The Summer of My Discontent

      Every August, a plague descends upon the city of Chicago. A plague so wretched, so sickening, so disease-ridden that parts of downtown have to close entirely. Police call in reinforcements and parents pray for the safe return of their children. I am speaking, of course, of Lollapalooza. Most of you thought it was Cleveland but no: Lollapalooza is
actually where dreams go to die.    

    If you’re unfamiliar with the 4-day music festival, allow me to break it down for you. Imagine going to see your favorite band. But in order to see them you have to sift through 300 horrible bands who sound like they stole their names from bars in Logan Square. Now imagine paying 5 times what you would pay so you can watch it with thousands of people simultaneously suffering from heat stroke, alcohol poisoning, and poor choice in facial hair. And when I say watch, I mean you’ll be watching from hundreds of feet away because although no one there really likes your favorite band, they’re camping out to see the latest dubstep mash-up nightmare playing on that stage later in the day. Or the Lumineers.

    I avoid Lollapalooza at all costs. I avoid it as if it were a prison riot or the Taste of Chicago. I avoid it like Lori Lightfoot avoids a publicly elected school board.

    Last year was no different. I did not get close enough to hear drums pounding in the distance or to catch a whiff of patchouli. I was proud of my efforts and was looking forward to a short trip out to Philadelphia the day after Lollapalooza ended. I was asked to speak at a motivational camp for Philadelphia high school students. I was going to read some poems, tell some stories, and show them how to use writing as a tool for nonviolence.

    I found a window seat on the half-filled Southwest flight. I had a book, a hoodie I folded into a pillow, and I was ready to relax.

    Then came the bros.

    These bros were on their way home from the filth filled hell hole known as Lollapalooza. This is not an assumption made based off the abundance of hemp ankle bracelets that dangled above their flip flop clad feet. No, this was a fact proven by their new Lollapalooza t-shirts, their festival bracelets, and their overuse of the word Lollapalooza or Lolla.

    “Hey bro,  this was the best Lollapalooza ever”

    “Dunno bro, last year’s Lolla was tight but this Lollapalooza was awesome”

    It was like listening to a book on tape that didn’t use pronouns. And it went on like this through taxiing, through take off, and by the time we reached cruising altitude I wanted to do bad things to these bros. Not fight them exactly, but give them a rigorous shaking. Then I remembered that I was going to Philly to show kids how to use writing as a tool for nonviolence and decided to keep to myself.

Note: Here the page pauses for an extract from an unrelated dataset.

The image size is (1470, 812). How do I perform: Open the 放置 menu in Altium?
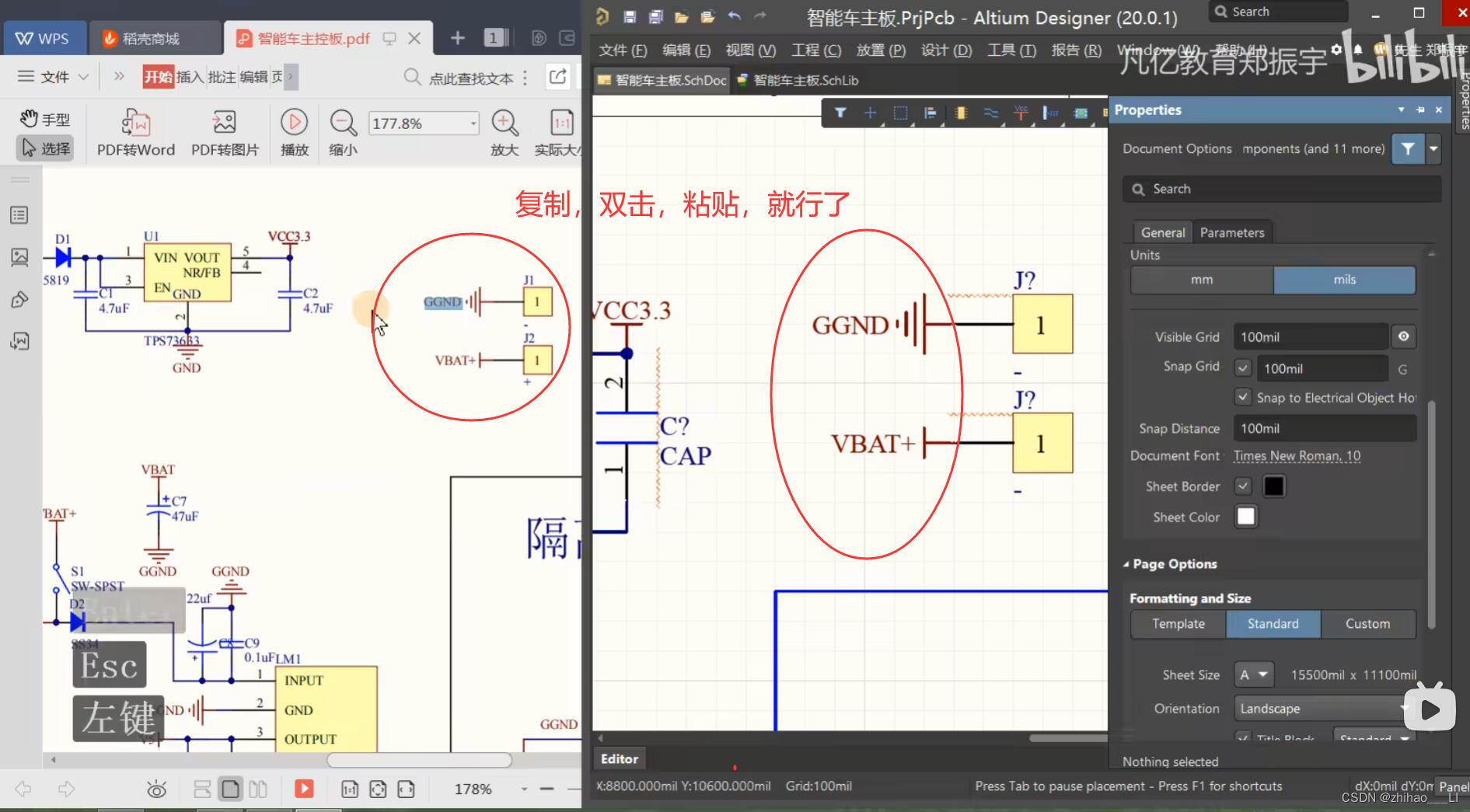coord(879,50)
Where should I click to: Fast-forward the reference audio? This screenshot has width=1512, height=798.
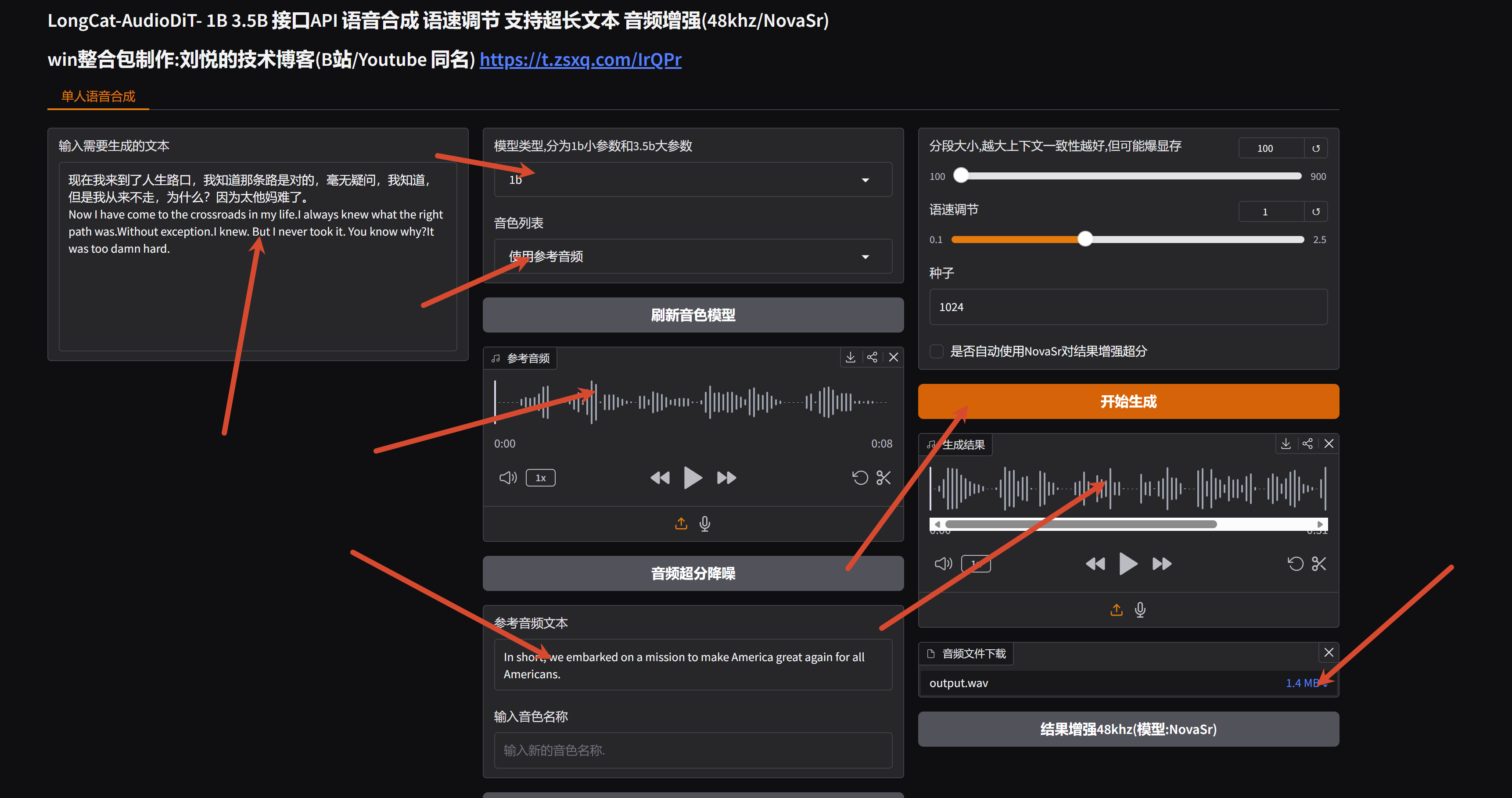click(727, 478)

    When I told this story to a friend, he suggested that perhaps I had such a strong reaction because I was jealous. Jealous? Why? Because I myself did not attend?  Truthfully, I did attend a Lollapalooza. In 1993. I was in summer school between my freshman and sophomore year of high school when a pretty, out of my league senior asked me if I wanted to go with her because she had an extra ticket. I know she was inviting me just to get to my older, more attractive, non-summer school attending brother. I didn’t care.

    Why? Because this was the lineup: Rage Against the Machine, Babes in Toyland, Arrested Development, Front 242, Fishbone, Alice in Chains, Dinosaur Jr. and Primus. I would rather see any of those bands instead of Mumford and Sons and I-ee-i-ee-I am not exaggerating.

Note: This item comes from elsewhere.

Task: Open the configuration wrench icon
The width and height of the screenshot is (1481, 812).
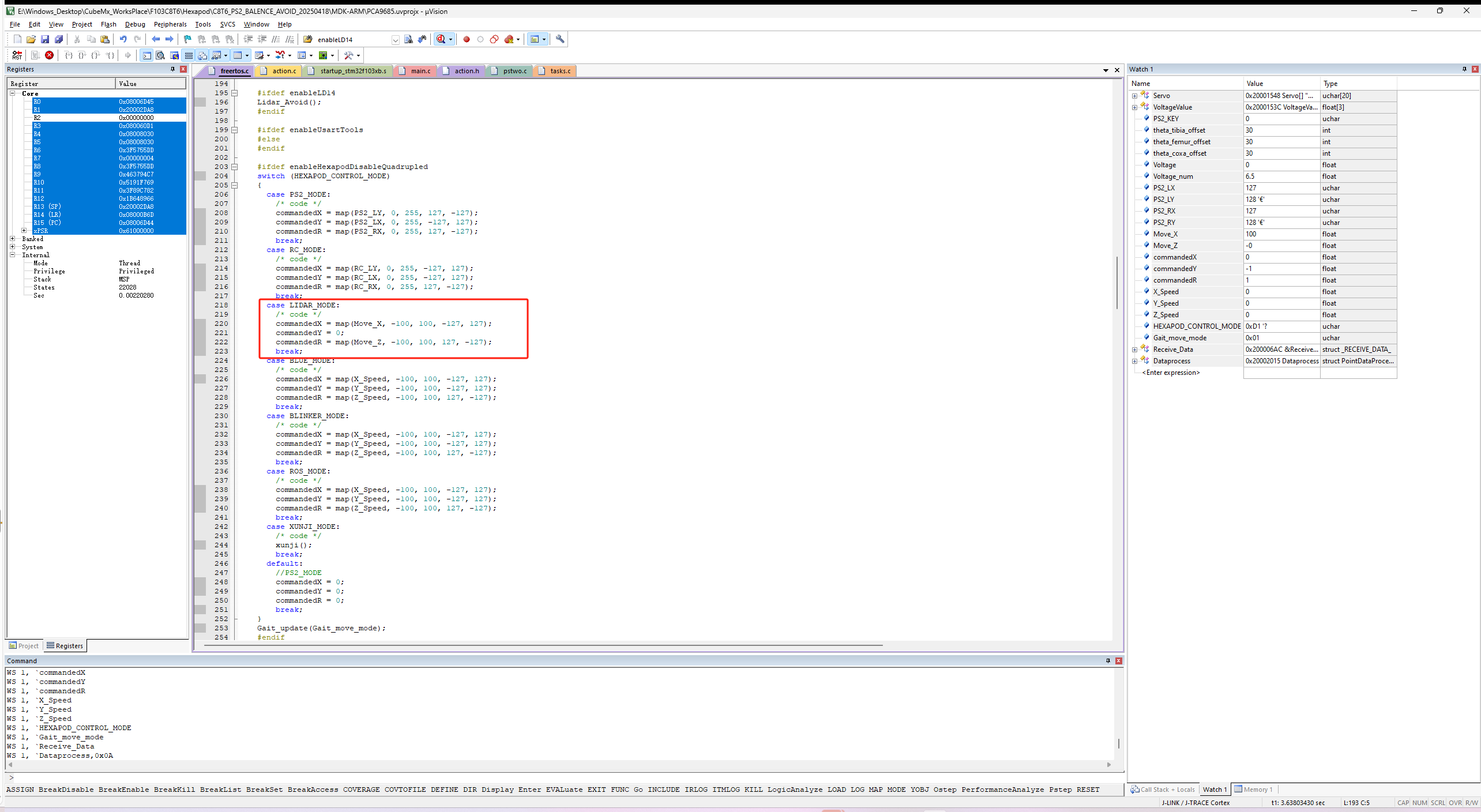Action: click(x=560, y=39)
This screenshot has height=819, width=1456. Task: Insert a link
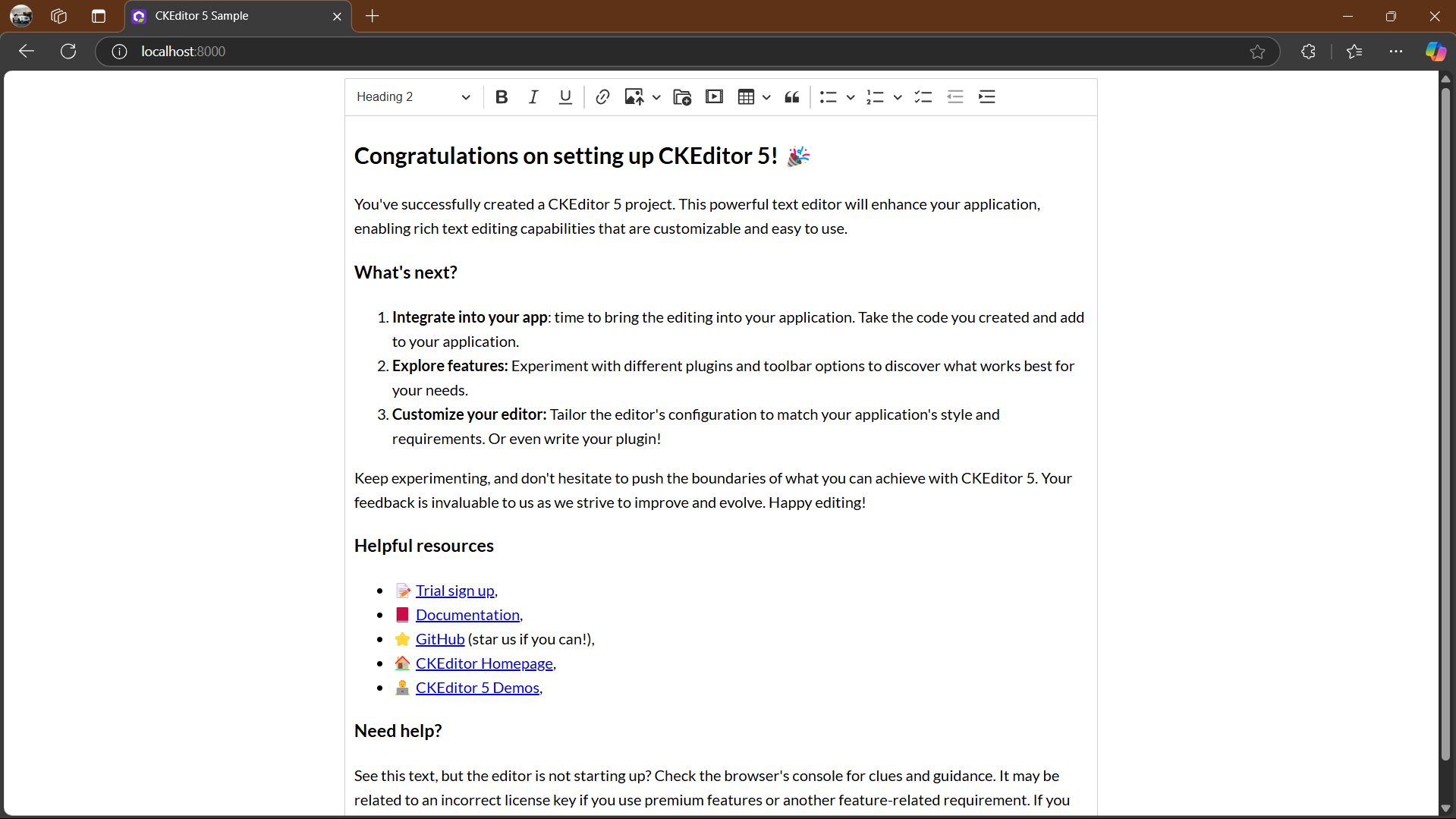pos(602,96)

    “No, no, no '' my friends said, “Jealous because they’re young and you’re getting old”. Old? Why that is both malarkey and poppycock! Okay. So maybe my birthday was 5 days after the festival. And maybe I was turning 40 which is halfway to 80 and kinda freaky to think about but no!

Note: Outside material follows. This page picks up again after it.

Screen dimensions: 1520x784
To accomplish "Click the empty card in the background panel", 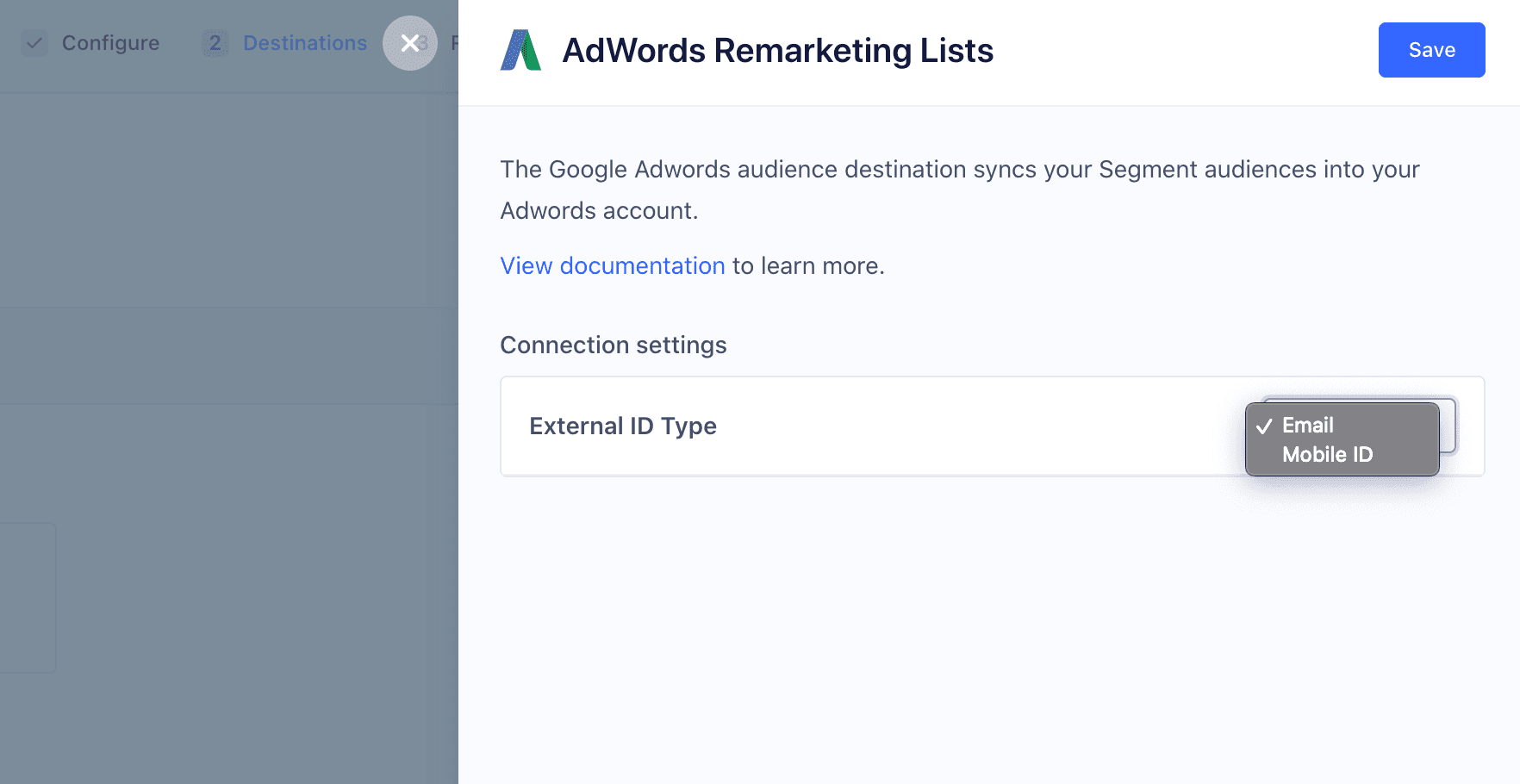I will 26,597.
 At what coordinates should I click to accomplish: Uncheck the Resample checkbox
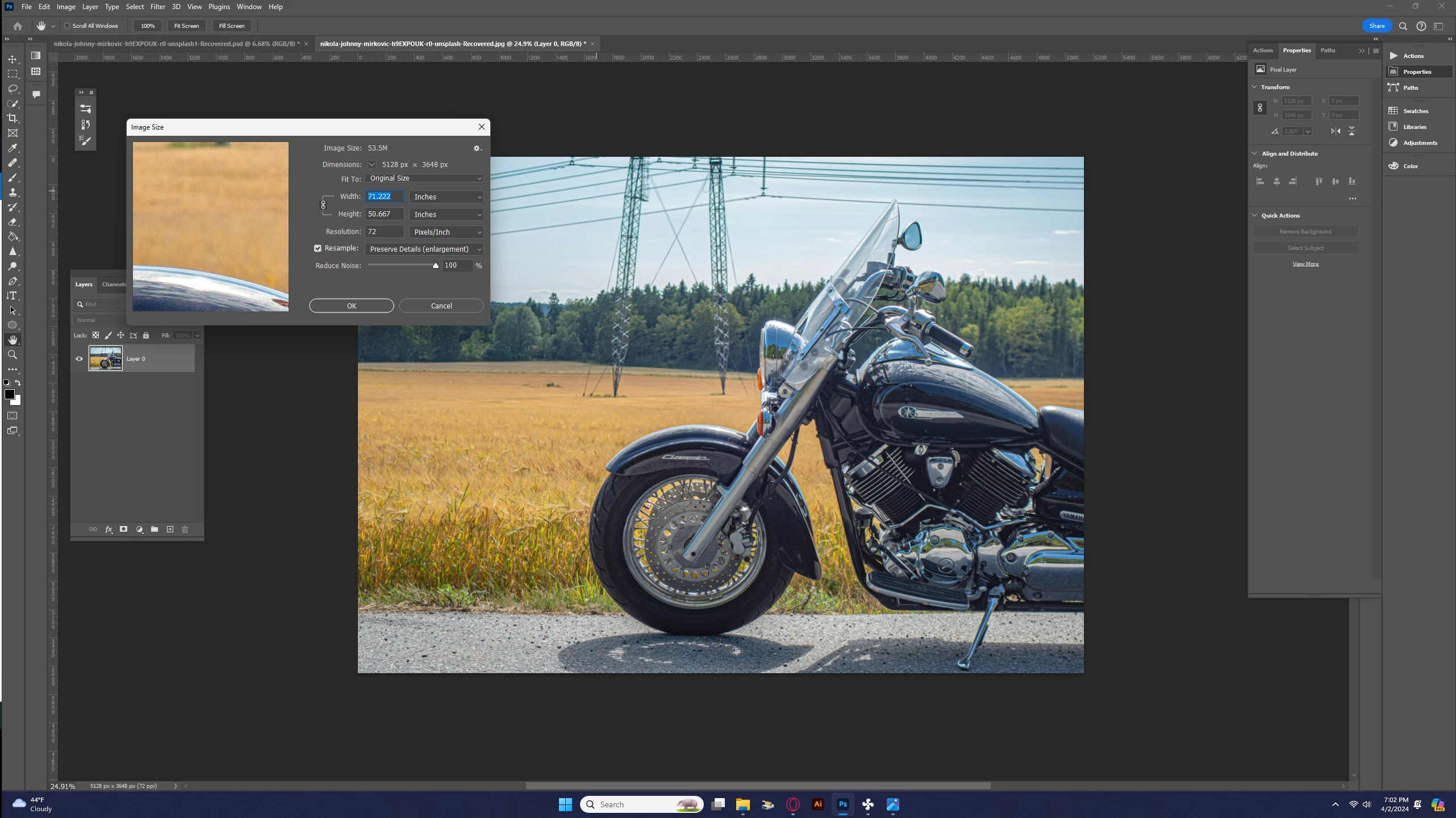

    Yes, I am older than those kids but I am way radder. They will never be able to attend the awesome concerts I’ve already seen, but I can go to any show they want to see. I probably won’t. Unless they start early and I have a place to sit, but I could!

    So to all you youngins out there: you can keep your Lollapalooza and your chlamydia because over the weekend I went into my parents basement and dug up my old Walkman. It’s yellow and looks like it works underwater but it doesn’t. I also found a box of old cassettes. And there wasn’t a Lumineers album in the bunch.